At the same time demand in other parts of the world, has increased, and is expected to continue increasing. The overall world demand, as extrapolated from MEES is now at about 90 million b/d, increasing at about 1 million b/d each year. Supplies from outside OPEC have been steady for the past two years at about 58 million b/d. The new suppliers of East Africa are barely meeting the decline of the old producers. Chinese and Indian demand is expected to keep increasing along with their still substantial economic growth, Furthermore, the OPEC members themselves are using increasingly larger volume of their own crude to produce electricity, desalinated water, petrochemicals, and for transportation taking a few million b/d off the market. In other words supply barely meets demand. Hence prices are stable.
This stability of supply and demand means that OPEC can continue on its merry way without great conflicts between members as they are all making as much money as they can, except for Iran.

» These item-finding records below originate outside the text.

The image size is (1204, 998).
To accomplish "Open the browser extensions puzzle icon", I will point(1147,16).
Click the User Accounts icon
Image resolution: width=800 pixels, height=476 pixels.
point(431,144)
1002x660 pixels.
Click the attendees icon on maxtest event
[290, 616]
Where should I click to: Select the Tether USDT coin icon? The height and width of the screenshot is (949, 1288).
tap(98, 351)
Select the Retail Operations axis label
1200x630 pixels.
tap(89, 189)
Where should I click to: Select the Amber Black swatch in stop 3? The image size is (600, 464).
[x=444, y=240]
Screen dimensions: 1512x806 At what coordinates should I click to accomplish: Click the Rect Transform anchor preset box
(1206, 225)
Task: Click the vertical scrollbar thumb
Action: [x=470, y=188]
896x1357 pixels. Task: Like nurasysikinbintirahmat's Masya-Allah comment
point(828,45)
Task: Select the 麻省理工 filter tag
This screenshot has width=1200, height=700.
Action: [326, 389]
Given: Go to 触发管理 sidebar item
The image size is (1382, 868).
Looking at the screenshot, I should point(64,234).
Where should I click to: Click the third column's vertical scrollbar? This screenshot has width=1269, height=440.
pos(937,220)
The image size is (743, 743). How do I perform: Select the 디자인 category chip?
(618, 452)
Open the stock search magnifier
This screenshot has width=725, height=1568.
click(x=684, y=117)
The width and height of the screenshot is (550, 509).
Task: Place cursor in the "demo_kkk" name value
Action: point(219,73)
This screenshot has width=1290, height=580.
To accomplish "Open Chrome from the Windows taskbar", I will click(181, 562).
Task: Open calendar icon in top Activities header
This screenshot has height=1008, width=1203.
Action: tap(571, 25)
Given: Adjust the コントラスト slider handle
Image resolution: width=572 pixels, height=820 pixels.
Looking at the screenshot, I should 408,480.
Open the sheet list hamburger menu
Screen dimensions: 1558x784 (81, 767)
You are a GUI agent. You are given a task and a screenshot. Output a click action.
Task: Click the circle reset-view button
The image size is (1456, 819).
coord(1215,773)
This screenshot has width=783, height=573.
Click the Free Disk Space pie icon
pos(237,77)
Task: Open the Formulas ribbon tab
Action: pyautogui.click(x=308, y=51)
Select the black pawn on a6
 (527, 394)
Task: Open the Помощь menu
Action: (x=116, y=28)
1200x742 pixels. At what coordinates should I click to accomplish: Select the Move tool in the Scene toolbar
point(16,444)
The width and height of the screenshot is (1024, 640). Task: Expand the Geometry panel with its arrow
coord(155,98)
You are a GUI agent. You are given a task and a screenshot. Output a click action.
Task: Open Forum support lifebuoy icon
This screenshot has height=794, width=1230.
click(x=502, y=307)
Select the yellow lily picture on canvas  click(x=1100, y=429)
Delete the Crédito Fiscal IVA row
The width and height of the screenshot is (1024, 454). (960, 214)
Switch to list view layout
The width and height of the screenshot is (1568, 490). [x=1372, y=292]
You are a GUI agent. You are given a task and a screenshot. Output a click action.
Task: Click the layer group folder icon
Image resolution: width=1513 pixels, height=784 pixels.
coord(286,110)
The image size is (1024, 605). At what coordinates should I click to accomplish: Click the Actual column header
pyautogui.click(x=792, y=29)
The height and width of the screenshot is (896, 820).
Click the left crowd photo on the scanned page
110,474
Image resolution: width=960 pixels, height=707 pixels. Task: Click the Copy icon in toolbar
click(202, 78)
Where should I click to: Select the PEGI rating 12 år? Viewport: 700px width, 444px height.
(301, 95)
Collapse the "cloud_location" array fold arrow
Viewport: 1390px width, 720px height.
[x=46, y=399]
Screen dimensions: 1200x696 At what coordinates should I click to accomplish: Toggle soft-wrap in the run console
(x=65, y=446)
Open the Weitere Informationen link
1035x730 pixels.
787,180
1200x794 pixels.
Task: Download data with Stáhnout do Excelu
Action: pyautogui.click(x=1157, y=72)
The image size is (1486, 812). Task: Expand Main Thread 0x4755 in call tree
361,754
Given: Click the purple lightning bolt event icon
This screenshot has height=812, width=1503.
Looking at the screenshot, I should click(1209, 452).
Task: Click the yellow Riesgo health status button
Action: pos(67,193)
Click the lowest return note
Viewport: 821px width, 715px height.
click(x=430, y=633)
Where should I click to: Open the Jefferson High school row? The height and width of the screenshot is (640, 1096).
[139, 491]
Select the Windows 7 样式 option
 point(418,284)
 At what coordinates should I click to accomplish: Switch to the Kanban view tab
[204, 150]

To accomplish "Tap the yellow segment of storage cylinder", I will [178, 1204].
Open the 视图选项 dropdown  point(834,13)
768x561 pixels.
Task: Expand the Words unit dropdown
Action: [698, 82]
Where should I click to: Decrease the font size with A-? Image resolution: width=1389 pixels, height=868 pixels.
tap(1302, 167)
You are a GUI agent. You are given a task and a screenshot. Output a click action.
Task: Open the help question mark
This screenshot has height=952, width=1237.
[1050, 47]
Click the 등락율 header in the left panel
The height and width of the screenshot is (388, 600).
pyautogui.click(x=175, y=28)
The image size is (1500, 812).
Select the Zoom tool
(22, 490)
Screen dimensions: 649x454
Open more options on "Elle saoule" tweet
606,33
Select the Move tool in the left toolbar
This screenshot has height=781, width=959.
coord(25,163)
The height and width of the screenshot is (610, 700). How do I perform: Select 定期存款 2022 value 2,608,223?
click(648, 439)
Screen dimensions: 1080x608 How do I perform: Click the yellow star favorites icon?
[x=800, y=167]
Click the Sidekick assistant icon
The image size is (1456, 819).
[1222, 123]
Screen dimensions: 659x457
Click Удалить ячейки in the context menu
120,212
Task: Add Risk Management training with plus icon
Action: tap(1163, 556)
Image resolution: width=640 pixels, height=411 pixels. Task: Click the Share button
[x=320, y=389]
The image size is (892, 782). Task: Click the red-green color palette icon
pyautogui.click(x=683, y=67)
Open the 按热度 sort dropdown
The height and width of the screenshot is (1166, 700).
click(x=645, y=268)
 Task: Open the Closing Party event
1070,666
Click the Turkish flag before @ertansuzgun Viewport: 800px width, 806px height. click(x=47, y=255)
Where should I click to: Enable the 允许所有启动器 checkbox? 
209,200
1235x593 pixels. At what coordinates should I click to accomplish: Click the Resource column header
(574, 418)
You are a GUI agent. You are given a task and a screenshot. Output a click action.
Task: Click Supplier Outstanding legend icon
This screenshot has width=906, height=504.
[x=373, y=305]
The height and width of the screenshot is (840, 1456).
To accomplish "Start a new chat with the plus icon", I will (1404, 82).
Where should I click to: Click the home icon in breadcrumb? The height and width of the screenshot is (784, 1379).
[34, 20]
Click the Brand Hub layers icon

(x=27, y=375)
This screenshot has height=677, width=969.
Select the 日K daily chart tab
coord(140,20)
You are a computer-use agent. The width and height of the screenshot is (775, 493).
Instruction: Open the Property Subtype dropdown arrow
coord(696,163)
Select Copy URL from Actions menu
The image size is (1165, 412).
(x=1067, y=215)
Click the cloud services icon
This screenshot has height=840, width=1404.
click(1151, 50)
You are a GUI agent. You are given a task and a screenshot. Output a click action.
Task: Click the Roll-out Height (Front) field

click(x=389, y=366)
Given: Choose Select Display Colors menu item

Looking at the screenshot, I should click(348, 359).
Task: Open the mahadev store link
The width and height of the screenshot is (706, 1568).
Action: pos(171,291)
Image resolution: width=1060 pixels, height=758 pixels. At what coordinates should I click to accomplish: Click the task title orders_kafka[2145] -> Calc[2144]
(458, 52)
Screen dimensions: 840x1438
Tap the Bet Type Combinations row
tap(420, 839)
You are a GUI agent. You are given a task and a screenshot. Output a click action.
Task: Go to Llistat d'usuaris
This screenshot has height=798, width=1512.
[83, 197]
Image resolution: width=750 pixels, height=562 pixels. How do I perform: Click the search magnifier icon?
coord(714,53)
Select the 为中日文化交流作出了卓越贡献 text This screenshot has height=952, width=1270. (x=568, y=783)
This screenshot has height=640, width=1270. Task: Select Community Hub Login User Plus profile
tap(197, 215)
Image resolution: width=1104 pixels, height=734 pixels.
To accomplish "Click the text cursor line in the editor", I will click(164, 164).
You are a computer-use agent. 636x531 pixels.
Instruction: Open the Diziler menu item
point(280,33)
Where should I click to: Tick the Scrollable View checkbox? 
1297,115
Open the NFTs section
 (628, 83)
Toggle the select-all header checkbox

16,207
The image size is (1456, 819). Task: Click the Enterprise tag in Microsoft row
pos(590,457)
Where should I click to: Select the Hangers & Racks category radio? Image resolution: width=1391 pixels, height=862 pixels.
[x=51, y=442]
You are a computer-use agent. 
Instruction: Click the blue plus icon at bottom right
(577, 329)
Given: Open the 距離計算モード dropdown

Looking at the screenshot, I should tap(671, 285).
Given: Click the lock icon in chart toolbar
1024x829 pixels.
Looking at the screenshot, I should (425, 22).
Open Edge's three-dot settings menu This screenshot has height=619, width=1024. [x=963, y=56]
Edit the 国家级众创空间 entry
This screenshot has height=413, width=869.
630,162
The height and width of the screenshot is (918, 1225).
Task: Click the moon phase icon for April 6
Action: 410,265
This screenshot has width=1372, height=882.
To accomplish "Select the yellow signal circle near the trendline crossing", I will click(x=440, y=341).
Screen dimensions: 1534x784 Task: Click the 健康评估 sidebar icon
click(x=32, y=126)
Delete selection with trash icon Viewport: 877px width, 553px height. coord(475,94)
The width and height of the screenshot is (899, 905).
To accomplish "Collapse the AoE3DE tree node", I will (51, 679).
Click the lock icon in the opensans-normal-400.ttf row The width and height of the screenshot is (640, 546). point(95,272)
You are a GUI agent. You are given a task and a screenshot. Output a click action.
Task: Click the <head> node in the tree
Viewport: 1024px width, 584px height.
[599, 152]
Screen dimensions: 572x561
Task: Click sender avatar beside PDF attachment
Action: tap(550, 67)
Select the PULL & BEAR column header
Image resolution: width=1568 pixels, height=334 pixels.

Should Iran ever rejoin the rest of the world, they will be able to raise production, but that does not bother most OPEC members today, as it will take some time for the Iranian to increase production back to its old days of 3 million b/d of export. By then the end of the economic crisis in the West and the increases in demand from Asia and from the producers themselves may easily absorb their extra barrels, as well as those new ones from the US.
Hence, OPEC has not been much of a cartel for the past thirty years. In my view, with price remaining stable, it will continue as a comfortable club in which members exchange information and try to understand market trends and new technologies.
Dr. Jean-Francois Seznec is a Stimson Trustee. He is a founding member and Managing Partner of the Lafayette Group, LLC, a US based private investment company. Previously, Dr. Seznec served as a Visiting Associate Professor at Georgetown University's Center for Contemporary Arab Studies. His research centered on the influence of the Arab-Persian Gulf political and social variables on the financial and oil markets in the region. Dr. Seznec has 25 years experience in international banking and finance of which ten years were spent in the Middle East, including two years in Riyadh at SIDF and six years in Bahrain covering Saudi Arabia. He uses his knowledge of business in the Middle East and the United States to further his analysis of the Arab-Persian Gulf.